● Work to be completed
Quote the records below in full, exactly as given, with the images taken out.
===== Source material =====
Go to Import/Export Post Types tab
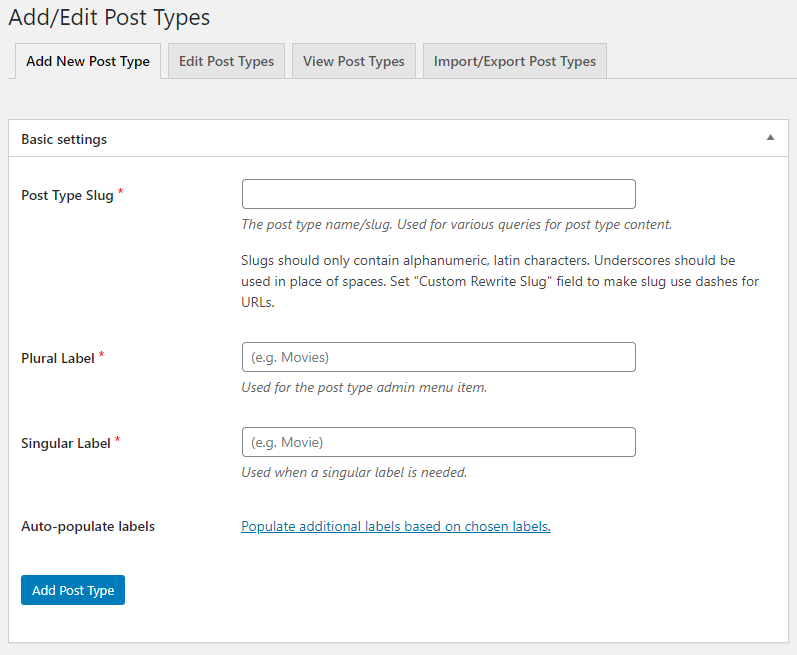Image resolution: width=797 pixels, height=655 pixels. (x=514, y=61)
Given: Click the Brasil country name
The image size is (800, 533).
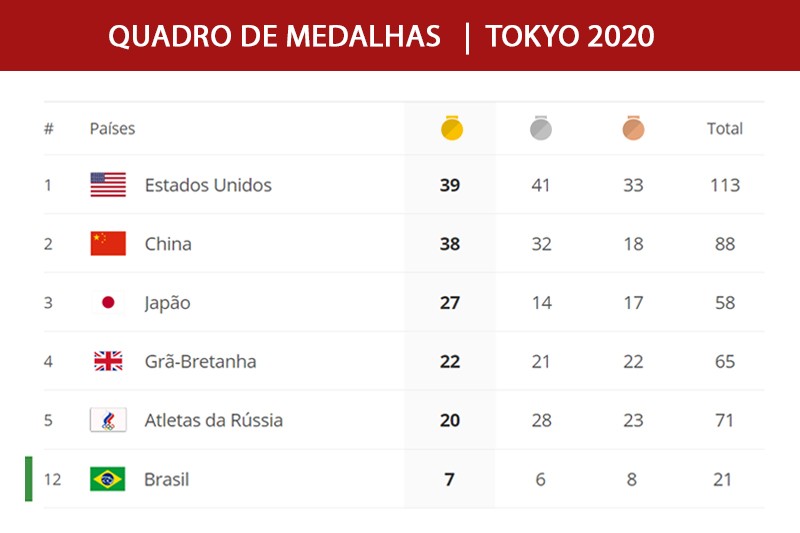Looking at the screenshot, I should (166, 479).
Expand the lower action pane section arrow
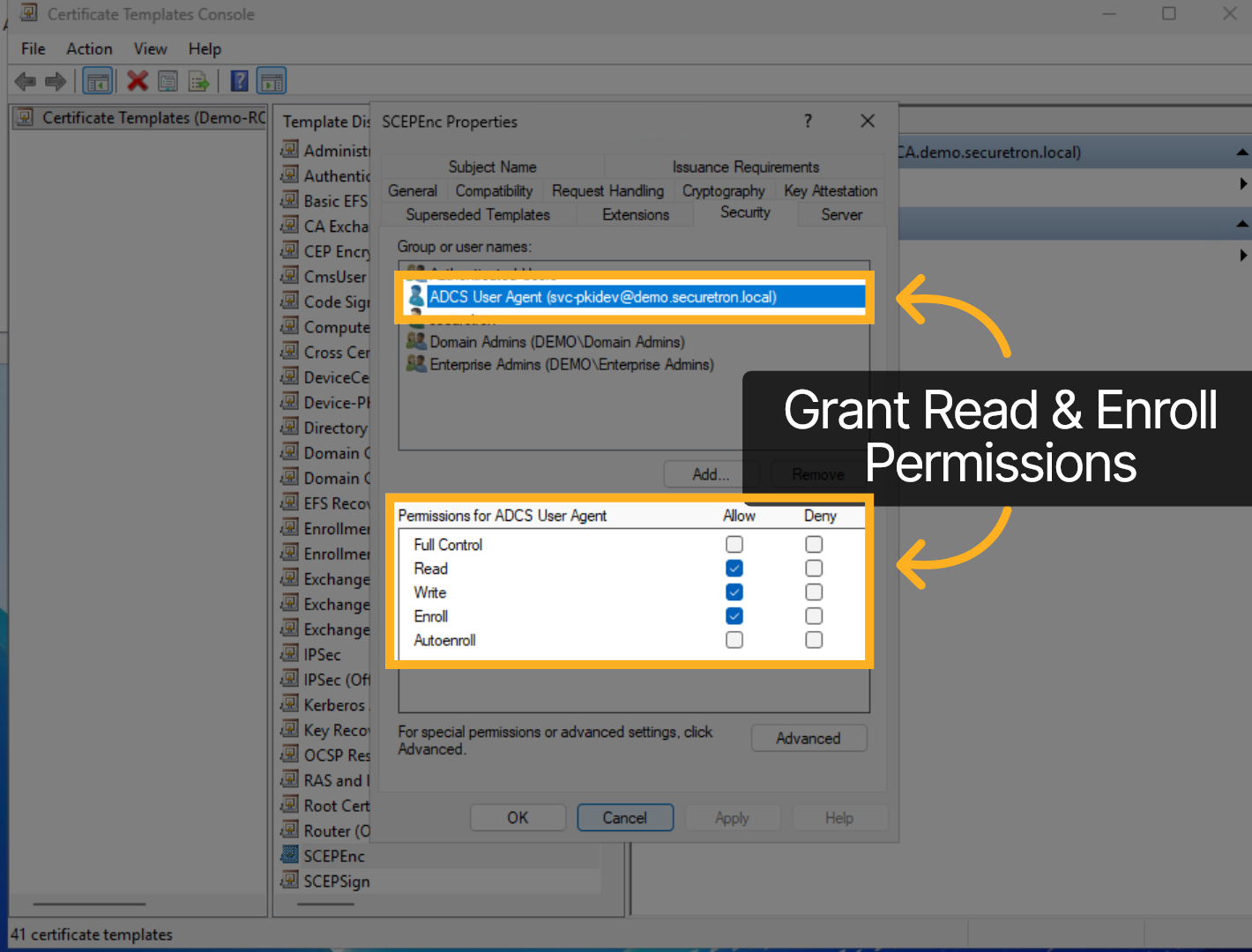1252x952 pixels. pos(1243,256)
=====
● Solution for this problem
Go to Import/Export Post Types tab
Image resolution: width=797 pixels, height=655 pixels. (x=514, y=61)
Given: Click the Brasil country name
The image size is (800, 533).
Looking at the screenshot, I should (166, 479).
Expand the lower action pane section arrow
1252x952 pixels. pos(1243,256)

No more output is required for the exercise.